Environment

Small ship tourism saving B.C. beaches with marine debris cleanup

In the first week of cleanup activities, more than 26 tons of marine debris was pulled from the ocean
  • Sep 18, 2020
  • 302 words
  • 2 minutes
people pull debris from ocean Expand Image

With small ship tourism — cruises of less than 40 people — effectively halted due to the COVID-19 pandemic, Maple Leaf Adventures saw an opportunity to both stay in business and help clean up the ocean at the same time — using their usual tourism vessels, they embarked on a cleanup mission along the B.C. coast. 

On Aug. 18, with funding from the Marine Debris Removal Initiative and approvals from Indigenous governments in the area, a fleet of seven Canadian-owned small tourism ships set off for six weeks along the coastline, aiming to pull up to 100 tons of marine debris from the water, from single-use plastics to “ghost” fishing nets.
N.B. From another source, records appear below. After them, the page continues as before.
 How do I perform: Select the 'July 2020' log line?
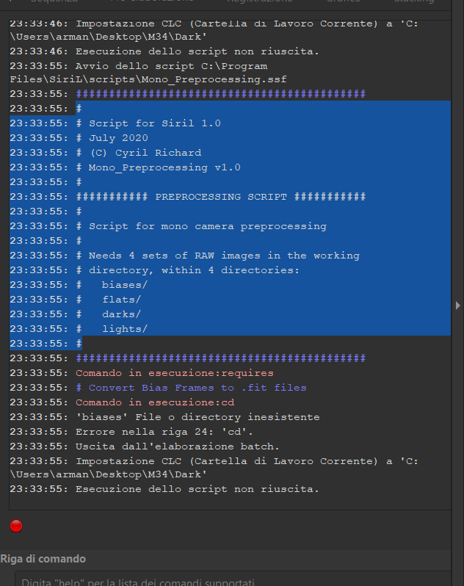(118, 138)
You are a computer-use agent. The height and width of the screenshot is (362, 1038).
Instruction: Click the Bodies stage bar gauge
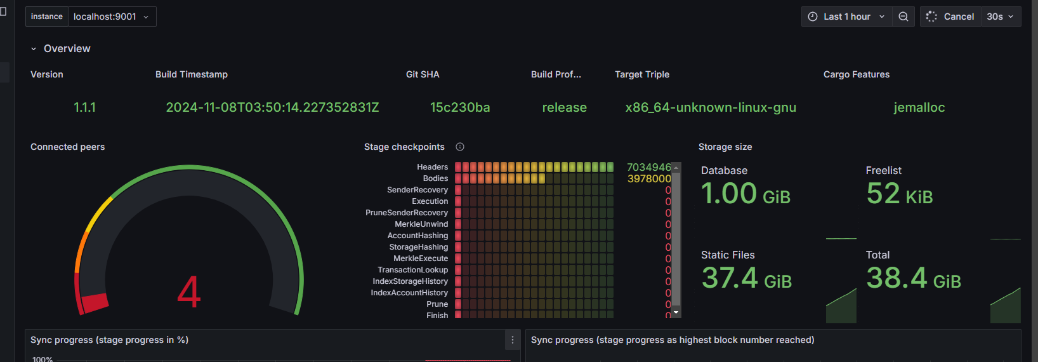534,178
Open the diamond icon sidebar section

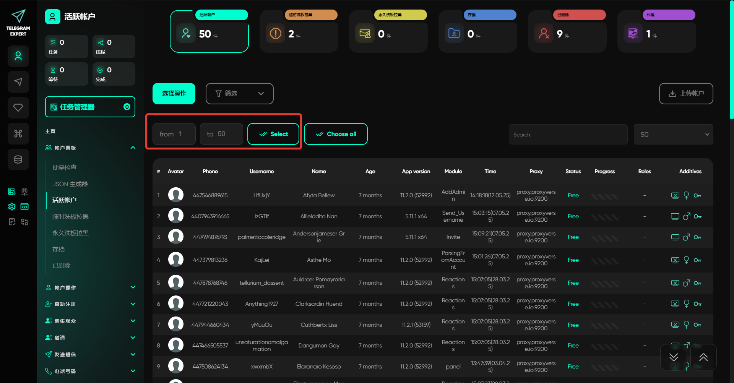[x=18, y=108]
Focused on the coasts of the Great Bear Rainforest, these smaller ships can go where it’s difficult for anyone else to go — few roads, difficult helicopter landing spots and a coastline dotted with reefs mean it’s a challenge to reach the shoreline for most people or vehicles. 

“When it became clear we would not be able to operate under normal circumstances this summer and had to cancel a sold-out season, we turned our attention to the environment to give back to the coast that sustains us,” says Kevin Smith, CEO of Maple Leaf Adventures and co-lead on the project with Russell Markel of Outer Shores Expeditions. “We dreamed up an initiative for which there weren’t yet any dedicated resources.”

A number of scientists are also on the crew, which will allow for data collection about the debris, to be provided to the Ministry of Environment & Climate Change Strategy. The project is being coordinated by the Wilderness Tourism Association of B.C.